▸ **SET PROBLEM**
Could you retype every one of the records below word for word, keeping each line as it is?

▸ **RECORDS FOR THE TASK**
"""

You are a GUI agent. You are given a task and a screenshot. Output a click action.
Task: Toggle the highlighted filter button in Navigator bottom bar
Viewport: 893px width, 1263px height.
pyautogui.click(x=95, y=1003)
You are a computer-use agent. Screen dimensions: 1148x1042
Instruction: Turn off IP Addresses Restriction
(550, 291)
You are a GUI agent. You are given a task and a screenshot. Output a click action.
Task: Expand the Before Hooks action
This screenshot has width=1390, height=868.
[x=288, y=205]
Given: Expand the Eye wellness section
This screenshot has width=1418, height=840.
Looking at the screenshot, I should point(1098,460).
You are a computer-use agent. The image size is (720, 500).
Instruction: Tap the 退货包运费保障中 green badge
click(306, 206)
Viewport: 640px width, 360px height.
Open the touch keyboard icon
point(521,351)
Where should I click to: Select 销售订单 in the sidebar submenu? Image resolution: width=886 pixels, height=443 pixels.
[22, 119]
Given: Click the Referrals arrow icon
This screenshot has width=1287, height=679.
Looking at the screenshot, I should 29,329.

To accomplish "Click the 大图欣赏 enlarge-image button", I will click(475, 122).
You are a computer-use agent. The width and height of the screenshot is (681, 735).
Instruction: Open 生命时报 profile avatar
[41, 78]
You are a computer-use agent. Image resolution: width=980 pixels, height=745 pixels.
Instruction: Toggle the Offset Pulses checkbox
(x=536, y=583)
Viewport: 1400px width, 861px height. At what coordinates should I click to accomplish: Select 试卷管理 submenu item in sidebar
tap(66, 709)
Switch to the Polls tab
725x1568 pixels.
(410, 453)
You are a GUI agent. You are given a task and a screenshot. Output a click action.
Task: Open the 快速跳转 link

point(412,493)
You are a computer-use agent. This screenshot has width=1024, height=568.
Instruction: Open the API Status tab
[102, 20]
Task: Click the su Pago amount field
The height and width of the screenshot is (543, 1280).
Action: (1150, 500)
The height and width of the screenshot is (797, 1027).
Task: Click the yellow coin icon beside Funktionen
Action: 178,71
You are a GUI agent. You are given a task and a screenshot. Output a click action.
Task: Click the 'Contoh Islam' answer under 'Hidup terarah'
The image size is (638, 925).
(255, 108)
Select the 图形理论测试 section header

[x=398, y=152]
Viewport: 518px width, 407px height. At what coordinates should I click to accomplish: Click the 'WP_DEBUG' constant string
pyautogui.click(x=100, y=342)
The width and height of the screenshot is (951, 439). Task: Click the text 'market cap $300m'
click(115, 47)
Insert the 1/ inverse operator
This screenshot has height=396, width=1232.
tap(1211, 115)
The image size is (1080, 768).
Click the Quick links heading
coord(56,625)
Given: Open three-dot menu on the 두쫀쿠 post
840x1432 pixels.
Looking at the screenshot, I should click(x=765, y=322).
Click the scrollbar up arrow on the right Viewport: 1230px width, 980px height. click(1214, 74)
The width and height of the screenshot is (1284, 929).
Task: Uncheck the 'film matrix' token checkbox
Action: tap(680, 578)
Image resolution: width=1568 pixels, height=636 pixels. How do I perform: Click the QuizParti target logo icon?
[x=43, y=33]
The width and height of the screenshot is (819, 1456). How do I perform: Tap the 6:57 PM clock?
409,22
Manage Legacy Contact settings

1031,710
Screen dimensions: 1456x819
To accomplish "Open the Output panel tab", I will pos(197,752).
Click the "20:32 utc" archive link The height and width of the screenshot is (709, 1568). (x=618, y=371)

"""

▸ **SOLUTION TO THIS TASK**
You are a GUI agent. You are given a task and a screenshot. Output a click action.
Task: Toggle the highlighted filter button in Navigator bottom bar
Viewport: 893px width, 1263px height.
pyautogui.click(x=95, y=1003)
You are a computer-use agent. Screen dimensions: 1148x1042
Instruction: Turn off IP Addresses Restriction
(550, 291)
You are a GUI agent. You are given a task and a screenshot. Output a click action.
Task: Expand the Before Hooks action
This screenshot has width=1390, height=868.
[x=288, y=205]
Given: Expand the Eye wellness section
This screenshot has width=1418, height=840.
Looking at the screenshot, I should point(1098,460).
You are a computer-use agent. The image size is (720, 500).
Instruction: Tap the 退货包运费保障中 green badge
click(306, 206)
Viewport: 640px width, 360px height.
Open the touch keyboard icon
point(521,351)
Where should I click to: Select 销售订单 in the sidebar submenu? Image resolution: width=886 pixels, height=443 pixels.
[22, 119]
Given: Click the Referrals arrow icon
This screenshot has width=1287, height=679.
Looking at the screenshot, I should 29,329.

To accomplish "Click the 大图欣赏 enlarge-image button", I will click(475, 122).
You are a computer-use agent. The width and height of the screenshot is (681, 735).
Instruction: Open 生命时报 profile avatar
[41, 78]
You are a computer-use agent. Image resolution: width=980 pixels, height=745 pixels.
Instruction: Toggle the Offset Pulses checkbox
(x=536, y=583)
Viewport: 1400px width, 861px height. At what coordinates should I click to accomplish: Select 试卷管理 submenu item in sidebar
tap(66, 709)
Switch to the Polls tab
725x1568 pixels.
(410, 453)
You are a GUI agent. You are given a task and a screenshot. Output a click action.
Task: Open the 快速跳转 link

point(412,493)
You are a computer-use agent. This screenshot has width=1024, height=568.
Instruction: Open the API Status tab
[102, 20]
Task: Click the su Pago amount field
The height and width of the screenshot is (543, 1280).
Action: (1150, 500)
The height and width of the screenshot is (797, 1027).
Task: Click the yellow coin icon beside Funktionen
Action: 178,71
You are a GUI agent. You are given a task and a screenshot. Output a click action.
Task: Click the 'Contoh Islam' answer under 'Hidup terarah'
The image size is (638, 925).
(255, 108)
Select the 图形理论测试 section header

[x=398, y=152]
Viewport: 518px width, 407px height. At what coordinates should I click to accomplish: Click the 'WP_DEBUG' constant string
pyautogui.click(x=100, y=342)
The width and height of the screenshot is (951, 439). Task: Click the text 'market cap $300m'
click(115, 47)
Insert the 1/ inverse operator
This screenshot has height=396, width=1232.
tap(1211, 115)
The image size is (1080, 768).
Click the Quick links heading
coord(56,625)
Given: Open three-dot menu on the 두쫀쿠 post
840x1432 pixels.
Looking at the screenshot, I should click(x=765, y=322).
Click the scrollbar up arrow on the right Viewport: 1230px width, 980px height. click(1214, 74)
The width and height of the screenshot is (1284, 929).
Task: Uncheck the 'film matrix' token checkbox
Action: tap(680, 578)
Image resolution: width=1568 pixels, height=636 pixels. How do I perform: Click the QuizParti target logo icon?
[x=43, y=33]
The width and height of the screenshot is (819, 1456). How do I perform: Tap the 6:57 PM clock?
409,22
Manage Legacy Contact settings

1031,710
Screen dimensions: 1456x819
To accomplish "Open the Output panel tab", I will pos(197,752).
Click the "20:32 utc" archive link The height and width of the screenshot is (709, 1568). (x=618, y=371)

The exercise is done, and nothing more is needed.